Removes sentences from a corpus or a character vector shorter than a specified length.

corpus_trim(
  x,
  what = c("sentences", "paragraphs", "documents"),
  min_ntoken = 1,
  max_ntoken = NULL,
  exclude_pattern = NULL
)

char_trim(
  x,
  what = c("sentences", "paragraphs", "documents"),
  min_ntoken = 1,
  max_ntoken = NULL,
  exclude_pattern = NULL
)

Arguments

x: corpus or character object whose sentences will be selected.
what: units of trimming, "sentences" or "paragraphs", or "documents"
min_ntoken, max_ntoken: minimum and maximum lengths in word tokens (excluding punctuation). Note that these are approximate numbers of tokens based on checking for word boundaries, rather than on-the-fly full tokenisation.
exclude_pattern: a stringi regular expression whose match (at the sentence level) will be used to exclude sentences

Value

a corpus or character vector equal in length to the input.
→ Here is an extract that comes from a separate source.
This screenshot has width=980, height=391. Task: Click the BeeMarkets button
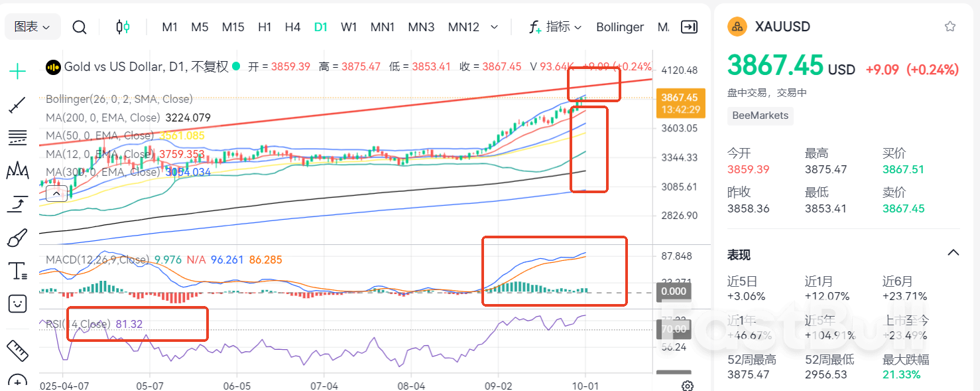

If the input was a corpus, then the all docvars and metadata are preserved. For documents whose sentences have been removed entirely, a null string ("") will be returned.

Examples

txt <- c("PAGE 1. This is a single sentence.  Short sentence. Three word sentence.",
         "PAGE 2. Very short! Shorter.",
         "Very long sentence, with multiple parts, separated by commas.  PAGE 3.")
corp <- corpus(txt, docvars = data.frame(serial = 1:3))
corp
#> Corpus consisting of 3 documents and 1 docvar.
#> text1 :
#> "PAGE 1. This is a single sentence.  Short sentence. Three wo..."
#> 
#> text2 :
#> "PAGE 2. Very short! Shorter."
#> 
#> text3 :
#> "Very long sentence, with multiple parts, separated by commas..."
#> 

# exclude sentences shorter than 3 tokens
corpus_trim(corp, min_ntoken = 3)
#> Corpus consisting of 2 documents and 1 docvar.
#> text1 :
#> "This is a single sentence.  Three word sentence."
#> 
#> text3 :
#> "Very long sentence, with multiple parts, separated by commas..."
#> 
# exclude sentences that start with "PAGE <digit(s)>"
corpus_trim(corp, exclude_pattern = "^PAGE \\d+")
#> Corpus consisting of 3 documents and 1 docvar.
#> text1 :
#> "This is a single sentence.  Short sentence.  Three word sent..."
#> 
#> text2 :
#> "Very short!  Shorter."
#> 
#> text3 :
#> "Very long sentence, with multiple parts, separated by commas..."
#> 

# trimming character objects
char_trim(txt, "sentences", min_ntoken = 3)
#>                                                           text1 
#>              "This is a single sentence.  Three word sentence." 
#>                                                           text3 
#> "Very long sentence, with multiple parts, separated by commas." 
char_trim(txt, "sentences", exclude_pattern = "sentence\\.")
#>                                                                    text1 
#>                                                                "PAGE 1." 
#>                                                                    text2 
#>                                         "PAGE 2.  Very short!  Shorter." 
#>                                                                    text3 
#> "Very long sentence, with multiple parts, separated by commas.  PAGE 3."